» Dataset entries
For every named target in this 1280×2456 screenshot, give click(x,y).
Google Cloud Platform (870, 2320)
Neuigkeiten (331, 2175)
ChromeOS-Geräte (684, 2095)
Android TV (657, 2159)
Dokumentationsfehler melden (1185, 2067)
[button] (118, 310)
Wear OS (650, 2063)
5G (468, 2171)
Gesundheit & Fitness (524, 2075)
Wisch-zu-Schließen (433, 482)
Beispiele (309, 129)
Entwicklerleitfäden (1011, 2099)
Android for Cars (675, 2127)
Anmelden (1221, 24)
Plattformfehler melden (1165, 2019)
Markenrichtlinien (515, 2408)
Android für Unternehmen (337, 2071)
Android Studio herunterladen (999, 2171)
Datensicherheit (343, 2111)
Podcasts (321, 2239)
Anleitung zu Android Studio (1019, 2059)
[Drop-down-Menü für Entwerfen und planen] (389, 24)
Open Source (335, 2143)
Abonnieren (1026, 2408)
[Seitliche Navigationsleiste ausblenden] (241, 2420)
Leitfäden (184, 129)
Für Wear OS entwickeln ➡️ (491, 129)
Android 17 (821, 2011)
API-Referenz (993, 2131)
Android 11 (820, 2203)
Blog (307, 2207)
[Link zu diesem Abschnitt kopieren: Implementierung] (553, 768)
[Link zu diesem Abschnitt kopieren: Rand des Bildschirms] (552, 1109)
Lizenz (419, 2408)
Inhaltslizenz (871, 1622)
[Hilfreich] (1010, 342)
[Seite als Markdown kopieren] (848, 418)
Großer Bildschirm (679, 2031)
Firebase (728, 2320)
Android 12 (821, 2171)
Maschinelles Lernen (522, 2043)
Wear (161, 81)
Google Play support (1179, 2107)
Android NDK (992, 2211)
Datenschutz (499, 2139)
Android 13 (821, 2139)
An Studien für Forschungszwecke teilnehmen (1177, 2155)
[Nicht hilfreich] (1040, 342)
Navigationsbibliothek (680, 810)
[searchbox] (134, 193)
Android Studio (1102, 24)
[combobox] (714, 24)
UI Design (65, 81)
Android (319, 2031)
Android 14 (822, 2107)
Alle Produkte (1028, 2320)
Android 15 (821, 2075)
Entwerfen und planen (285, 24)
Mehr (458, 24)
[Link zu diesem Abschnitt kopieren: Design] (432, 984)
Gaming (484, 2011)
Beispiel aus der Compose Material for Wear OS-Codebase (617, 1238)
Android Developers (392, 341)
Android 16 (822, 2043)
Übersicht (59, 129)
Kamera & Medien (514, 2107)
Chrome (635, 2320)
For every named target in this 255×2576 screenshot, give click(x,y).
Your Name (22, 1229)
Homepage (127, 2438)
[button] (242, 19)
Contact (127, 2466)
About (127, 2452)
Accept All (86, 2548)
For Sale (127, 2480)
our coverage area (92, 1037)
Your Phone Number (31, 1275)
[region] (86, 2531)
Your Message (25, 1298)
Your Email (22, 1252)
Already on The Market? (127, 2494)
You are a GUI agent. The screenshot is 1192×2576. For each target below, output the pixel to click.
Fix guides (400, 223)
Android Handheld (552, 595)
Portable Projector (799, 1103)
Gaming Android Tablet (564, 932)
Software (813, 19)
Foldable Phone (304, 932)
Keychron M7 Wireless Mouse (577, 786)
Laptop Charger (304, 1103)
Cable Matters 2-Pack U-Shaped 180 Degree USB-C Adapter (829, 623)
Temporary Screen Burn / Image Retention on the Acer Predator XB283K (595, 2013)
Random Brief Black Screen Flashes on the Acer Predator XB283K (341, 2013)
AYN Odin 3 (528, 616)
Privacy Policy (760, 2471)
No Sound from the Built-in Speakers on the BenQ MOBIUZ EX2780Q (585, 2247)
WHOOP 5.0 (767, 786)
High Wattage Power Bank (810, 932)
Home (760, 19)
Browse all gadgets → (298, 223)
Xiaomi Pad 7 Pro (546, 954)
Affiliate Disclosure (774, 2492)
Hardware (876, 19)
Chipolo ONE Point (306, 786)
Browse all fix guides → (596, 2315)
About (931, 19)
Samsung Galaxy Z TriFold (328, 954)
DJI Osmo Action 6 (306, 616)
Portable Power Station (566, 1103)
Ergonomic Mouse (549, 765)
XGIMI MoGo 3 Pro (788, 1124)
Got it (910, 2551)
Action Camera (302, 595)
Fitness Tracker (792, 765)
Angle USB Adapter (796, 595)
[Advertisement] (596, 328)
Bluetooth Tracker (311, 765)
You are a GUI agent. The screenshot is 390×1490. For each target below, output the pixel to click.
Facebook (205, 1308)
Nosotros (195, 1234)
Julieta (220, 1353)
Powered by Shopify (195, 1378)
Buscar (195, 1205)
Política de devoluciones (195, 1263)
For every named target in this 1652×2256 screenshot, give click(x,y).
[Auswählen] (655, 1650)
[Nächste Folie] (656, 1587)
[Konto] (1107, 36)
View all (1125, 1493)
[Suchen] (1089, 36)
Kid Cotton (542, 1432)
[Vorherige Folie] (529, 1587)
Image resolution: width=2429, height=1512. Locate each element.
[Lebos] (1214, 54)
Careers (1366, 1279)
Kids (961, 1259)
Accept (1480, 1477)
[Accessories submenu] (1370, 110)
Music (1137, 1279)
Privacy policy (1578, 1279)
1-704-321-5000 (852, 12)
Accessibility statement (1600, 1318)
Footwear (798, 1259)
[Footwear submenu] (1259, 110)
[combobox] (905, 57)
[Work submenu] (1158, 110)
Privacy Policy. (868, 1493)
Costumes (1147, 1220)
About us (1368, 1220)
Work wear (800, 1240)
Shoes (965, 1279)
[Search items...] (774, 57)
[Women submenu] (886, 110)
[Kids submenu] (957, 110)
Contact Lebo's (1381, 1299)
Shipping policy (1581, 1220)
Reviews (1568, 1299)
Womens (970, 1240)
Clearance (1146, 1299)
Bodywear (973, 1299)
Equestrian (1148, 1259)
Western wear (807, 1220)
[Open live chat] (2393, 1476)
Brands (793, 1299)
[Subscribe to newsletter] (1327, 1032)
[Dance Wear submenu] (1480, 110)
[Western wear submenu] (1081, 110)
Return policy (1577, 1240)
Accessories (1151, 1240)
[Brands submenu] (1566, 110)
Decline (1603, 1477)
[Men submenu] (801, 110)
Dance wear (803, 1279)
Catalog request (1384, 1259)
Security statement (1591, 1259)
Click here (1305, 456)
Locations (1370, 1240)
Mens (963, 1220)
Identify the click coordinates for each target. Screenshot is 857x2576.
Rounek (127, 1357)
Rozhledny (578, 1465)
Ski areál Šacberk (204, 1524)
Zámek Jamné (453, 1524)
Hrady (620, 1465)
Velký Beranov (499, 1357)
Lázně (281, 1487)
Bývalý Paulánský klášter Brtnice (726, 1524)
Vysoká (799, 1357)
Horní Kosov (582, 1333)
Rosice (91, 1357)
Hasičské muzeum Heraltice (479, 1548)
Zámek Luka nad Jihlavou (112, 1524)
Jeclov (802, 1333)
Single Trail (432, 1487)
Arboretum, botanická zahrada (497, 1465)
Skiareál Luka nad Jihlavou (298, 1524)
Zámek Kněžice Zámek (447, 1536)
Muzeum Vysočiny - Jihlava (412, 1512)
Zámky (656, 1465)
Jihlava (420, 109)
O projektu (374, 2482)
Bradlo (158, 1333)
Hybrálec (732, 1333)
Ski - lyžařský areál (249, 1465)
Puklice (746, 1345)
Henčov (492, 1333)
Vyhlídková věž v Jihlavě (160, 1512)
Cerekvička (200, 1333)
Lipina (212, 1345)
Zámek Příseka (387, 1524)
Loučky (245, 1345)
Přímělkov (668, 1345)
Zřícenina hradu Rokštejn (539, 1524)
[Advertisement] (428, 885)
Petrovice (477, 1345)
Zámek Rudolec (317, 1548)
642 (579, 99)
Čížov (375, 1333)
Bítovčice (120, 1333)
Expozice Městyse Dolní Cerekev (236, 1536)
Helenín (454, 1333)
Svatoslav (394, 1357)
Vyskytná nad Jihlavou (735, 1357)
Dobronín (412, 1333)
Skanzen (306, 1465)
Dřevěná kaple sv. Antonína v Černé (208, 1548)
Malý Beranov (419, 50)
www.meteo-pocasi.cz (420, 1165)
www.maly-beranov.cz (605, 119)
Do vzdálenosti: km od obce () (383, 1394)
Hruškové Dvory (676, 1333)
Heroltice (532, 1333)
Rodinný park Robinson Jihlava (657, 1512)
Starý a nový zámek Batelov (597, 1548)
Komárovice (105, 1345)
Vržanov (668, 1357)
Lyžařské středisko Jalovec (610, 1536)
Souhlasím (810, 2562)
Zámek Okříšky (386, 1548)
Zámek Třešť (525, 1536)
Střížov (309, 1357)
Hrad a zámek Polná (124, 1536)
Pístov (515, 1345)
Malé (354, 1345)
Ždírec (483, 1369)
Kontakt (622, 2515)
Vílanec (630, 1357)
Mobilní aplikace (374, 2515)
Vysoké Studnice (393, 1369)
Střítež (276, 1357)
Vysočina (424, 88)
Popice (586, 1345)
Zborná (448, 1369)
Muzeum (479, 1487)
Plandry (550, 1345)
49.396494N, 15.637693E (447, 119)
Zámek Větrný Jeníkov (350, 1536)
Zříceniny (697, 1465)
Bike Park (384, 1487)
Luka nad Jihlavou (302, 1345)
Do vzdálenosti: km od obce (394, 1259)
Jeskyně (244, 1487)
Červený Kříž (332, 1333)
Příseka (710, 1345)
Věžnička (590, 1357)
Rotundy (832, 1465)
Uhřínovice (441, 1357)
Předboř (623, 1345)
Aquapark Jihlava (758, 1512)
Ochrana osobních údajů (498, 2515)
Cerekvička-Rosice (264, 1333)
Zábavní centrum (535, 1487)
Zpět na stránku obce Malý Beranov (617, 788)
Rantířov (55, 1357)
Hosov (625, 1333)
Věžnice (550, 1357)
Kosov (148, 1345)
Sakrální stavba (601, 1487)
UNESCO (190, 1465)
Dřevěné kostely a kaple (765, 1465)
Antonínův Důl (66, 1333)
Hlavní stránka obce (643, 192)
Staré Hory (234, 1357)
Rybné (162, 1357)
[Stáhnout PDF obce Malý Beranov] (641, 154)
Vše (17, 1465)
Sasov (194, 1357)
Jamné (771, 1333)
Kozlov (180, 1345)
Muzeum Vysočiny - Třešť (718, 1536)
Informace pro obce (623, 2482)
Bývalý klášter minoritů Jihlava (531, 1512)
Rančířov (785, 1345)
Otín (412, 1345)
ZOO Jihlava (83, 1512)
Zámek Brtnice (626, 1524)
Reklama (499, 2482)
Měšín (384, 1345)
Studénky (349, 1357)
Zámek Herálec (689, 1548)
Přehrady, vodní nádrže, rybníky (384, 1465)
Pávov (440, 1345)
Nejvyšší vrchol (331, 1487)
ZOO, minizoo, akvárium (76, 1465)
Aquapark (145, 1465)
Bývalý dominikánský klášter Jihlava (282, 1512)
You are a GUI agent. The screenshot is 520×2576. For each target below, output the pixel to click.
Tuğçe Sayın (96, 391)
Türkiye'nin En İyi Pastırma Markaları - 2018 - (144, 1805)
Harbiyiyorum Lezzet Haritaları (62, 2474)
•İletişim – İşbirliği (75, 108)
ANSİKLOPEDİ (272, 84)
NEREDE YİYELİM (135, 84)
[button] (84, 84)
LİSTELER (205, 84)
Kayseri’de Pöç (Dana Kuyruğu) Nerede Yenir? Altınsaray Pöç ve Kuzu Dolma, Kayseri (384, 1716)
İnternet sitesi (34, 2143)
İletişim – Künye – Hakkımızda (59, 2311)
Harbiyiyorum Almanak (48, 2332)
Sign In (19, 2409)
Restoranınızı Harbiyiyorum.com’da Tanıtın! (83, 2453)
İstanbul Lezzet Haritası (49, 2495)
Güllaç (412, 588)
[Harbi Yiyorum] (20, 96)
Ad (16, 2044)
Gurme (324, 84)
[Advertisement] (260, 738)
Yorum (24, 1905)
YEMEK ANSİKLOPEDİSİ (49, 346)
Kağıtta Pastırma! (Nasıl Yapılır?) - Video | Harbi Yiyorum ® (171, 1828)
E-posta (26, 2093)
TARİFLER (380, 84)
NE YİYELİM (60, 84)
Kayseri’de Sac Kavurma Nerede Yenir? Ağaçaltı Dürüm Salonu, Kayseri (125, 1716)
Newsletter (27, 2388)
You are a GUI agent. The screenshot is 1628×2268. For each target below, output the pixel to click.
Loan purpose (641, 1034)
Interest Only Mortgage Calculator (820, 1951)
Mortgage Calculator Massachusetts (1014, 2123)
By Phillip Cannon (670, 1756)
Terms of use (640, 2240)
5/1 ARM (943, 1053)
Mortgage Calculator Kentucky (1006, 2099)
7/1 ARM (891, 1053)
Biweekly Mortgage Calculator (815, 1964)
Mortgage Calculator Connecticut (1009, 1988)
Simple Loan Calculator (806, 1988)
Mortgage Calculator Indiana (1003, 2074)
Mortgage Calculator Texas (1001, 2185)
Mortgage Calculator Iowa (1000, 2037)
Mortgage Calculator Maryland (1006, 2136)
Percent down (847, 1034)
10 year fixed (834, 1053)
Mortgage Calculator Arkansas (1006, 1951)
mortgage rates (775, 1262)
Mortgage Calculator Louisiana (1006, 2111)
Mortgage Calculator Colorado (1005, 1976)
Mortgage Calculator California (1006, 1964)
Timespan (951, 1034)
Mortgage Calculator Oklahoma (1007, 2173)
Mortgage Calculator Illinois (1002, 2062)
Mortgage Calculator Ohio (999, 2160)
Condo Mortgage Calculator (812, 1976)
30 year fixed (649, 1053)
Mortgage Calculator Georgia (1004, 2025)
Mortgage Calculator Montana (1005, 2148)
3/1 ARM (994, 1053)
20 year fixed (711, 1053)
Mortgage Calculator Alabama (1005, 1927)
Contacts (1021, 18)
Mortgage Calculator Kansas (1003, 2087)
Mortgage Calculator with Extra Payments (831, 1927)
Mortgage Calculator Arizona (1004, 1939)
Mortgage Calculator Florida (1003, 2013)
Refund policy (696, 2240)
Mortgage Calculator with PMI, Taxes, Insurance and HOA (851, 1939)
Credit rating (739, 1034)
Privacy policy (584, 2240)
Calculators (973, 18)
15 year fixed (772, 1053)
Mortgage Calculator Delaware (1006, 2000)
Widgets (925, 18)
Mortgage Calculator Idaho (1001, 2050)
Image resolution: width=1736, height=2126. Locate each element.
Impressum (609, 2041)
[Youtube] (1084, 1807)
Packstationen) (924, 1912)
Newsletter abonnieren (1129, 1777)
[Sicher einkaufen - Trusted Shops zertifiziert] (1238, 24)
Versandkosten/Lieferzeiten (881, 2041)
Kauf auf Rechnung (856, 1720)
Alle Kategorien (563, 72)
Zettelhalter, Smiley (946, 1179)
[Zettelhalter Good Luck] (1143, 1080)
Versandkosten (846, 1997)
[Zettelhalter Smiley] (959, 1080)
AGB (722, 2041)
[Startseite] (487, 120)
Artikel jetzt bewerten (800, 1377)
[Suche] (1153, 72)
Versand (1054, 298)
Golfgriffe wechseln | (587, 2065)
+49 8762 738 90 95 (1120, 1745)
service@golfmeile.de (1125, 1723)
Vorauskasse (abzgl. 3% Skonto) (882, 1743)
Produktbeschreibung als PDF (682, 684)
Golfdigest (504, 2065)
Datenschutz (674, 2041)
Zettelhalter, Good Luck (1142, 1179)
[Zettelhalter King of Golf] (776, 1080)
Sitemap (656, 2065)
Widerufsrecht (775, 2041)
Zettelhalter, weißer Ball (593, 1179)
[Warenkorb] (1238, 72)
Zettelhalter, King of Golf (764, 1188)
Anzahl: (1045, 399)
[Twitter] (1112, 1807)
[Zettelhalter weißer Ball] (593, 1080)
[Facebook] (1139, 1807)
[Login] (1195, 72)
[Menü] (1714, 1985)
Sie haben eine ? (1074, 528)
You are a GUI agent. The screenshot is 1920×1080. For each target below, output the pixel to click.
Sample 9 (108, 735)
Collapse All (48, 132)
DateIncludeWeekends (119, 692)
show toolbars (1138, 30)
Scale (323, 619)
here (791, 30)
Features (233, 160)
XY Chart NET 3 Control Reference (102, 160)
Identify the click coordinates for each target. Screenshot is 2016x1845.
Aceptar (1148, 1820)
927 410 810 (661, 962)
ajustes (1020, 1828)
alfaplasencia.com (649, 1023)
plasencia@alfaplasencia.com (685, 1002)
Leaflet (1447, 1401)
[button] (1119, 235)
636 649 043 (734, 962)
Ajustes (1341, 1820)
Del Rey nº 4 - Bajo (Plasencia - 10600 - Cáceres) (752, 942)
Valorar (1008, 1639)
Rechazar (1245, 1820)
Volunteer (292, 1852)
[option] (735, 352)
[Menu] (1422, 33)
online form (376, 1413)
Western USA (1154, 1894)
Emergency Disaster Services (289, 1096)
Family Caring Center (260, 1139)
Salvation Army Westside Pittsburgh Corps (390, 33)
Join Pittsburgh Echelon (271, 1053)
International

» Work to complete
Where a line of the entries contains the word "Ball", copy that line.

» Answer below
Zettelhalter, weißer Ball (593, 1179)
[Zettelhalter weißer Ball] (593, 1080)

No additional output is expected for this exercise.